(SUPPLIED TEXT)

Changes tracked while the service was suspended are ingested once the service is resumed. New changes to the source tables and views are tracked and ingested as usual.

Disable CDC#

To disable CDC, delete all streams using delete_data_stream(), then delete the CDC engine using the delete_engine() procedure:

#-- Delete each data stream in every RAI schema. Replace <rai_schema>
-- with the name of each schem and <sf_db>.<sf_schema>.<table_or_view>
-- with the fully-qualified name of each source object.
CALL relationalai.<rai_schema>.delete_data_stream('<sf_db>.<sf_schema>.<table_or_view>');

-- Delete the CDC engine. Replace <engine_name> with the name of the
-- CDC engine. The second argument is `true` to force deletion without
-- assigning a new CDC engine.
CALL relationalai.api.delete_engine('<engine_name>', true);

When CDC is disabled, no costs related to CDC are incurred. Note that RAI schemas retain access to a snapshot of the data they have already received.

(End SUPPLIED TEXT)

_PROBLEM DESCRIPTION_:
Please pick up the CDC text after its last sentence and continue it. The entries have nothing to do with the CDC text.

(DATASET EXCERPTS)

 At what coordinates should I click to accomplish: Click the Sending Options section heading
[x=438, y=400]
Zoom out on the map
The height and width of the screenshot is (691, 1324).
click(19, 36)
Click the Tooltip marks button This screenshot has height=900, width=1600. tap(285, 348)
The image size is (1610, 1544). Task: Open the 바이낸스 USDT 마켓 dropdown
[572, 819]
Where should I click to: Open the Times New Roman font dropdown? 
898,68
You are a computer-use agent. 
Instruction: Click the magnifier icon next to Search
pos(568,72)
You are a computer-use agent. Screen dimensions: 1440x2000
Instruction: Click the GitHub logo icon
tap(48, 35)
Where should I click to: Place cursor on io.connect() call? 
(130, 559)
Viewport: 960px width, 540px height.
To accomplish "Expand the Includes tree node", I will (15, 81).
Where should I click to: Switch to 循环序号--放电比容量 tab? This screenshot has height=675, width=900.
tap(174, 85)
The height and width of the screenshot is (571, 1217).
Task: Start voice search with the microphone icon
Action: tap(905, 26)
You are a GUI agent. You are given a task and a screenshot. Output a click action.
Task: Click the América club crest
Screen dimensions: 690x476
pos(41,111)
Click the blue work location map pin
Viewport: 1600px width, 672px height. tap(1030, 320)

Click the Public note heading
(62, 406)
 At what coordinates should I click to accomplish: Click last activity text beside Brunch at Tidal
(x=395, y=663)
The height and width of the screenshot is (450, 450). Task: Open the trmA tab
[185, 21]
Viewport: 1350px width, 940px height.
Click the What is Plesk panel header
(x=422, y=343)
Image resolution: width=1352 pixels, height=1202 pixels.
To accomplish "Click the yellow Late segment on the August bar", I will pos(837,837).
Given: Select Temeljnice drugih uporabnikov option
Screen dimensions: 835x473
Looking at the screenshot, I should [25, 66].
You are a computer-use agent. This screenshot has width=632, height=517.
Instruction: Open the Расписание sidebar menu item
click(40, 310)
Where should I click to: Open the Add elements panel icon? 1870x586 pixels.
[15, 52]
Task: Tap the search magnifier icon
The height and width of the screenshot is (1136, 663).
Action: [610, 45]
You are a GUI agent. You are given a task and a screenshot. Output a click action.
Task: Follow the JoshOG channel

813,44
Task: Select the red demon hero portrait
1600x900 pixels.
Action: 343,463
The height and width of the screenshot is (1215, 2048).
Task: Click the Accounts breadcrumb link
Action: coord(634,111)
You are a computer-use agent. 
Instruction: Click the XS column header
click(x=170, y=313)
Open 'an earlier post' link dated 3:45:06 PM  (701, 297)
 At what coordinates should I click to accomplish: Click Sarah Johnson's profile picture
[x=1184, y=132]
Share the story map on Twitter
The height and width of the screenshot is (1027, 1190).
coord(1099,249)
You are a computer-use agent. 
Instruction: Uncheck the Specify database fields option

(End DATASET EXCERPTS)

_ANSWER SECTION_:
Managing Streams#

You can manage streams using the RAI CLI or SQL procedures provided by the RAI Native App. These SQL procedures are available in relationalai.<rai_schema>, where <rai_schema> is the name of the RAI schema where the stream is created. To manage streams in a RAI schema, you must have either the cdc_admin or the schema-specific <schema>_cdc application roles.

Create a Stream#

To stream data from a Snowflake table or view into a RAI schema:

  1. Make sure change tracking is enabled for the source table or view, and that you have SELECT privileges on it.

  2. Use the create_data_stream() procedure to create a stream in the RAI schema:

    #-- NOTE: Replace <rai_schema> with the name of the RAI schema.
     CALL relationalai.<rai_schema>.create_data_stream(
          relationalai.api.object_reference('TABLE', '<sf_db>.<sf_schema>.<table_or_view>'),
          '<stream_name>'
     );
    

    You may create references for up to 100 tables and 100 views in a single RAI schema, for a total of 200 source objects per schema. Each source object may have multiple streams associated with it.

Get Stream Status#

Pass the fully-qualified name of a stream’s source table or view to the get_data_stream() procedure to view its status:

#-- NOTE: Replace <rai_schema> with the name of the RAI schema.
CALL relationalai.<rai_schema>.get_data_stream('<sf_db>.<sf_schema>.<table_or_view>');

The status field in the output indicates the stream’s current status and may be one of CREATING, CREATED, or DELETING.

The data_sync_status field indicates the stream’s data synchronization status:

List Streams#

To list all streams in a RAI schema, query the data_streams view:

#-- NOTE: Replace <rai_schema> with the name of the RAI schema.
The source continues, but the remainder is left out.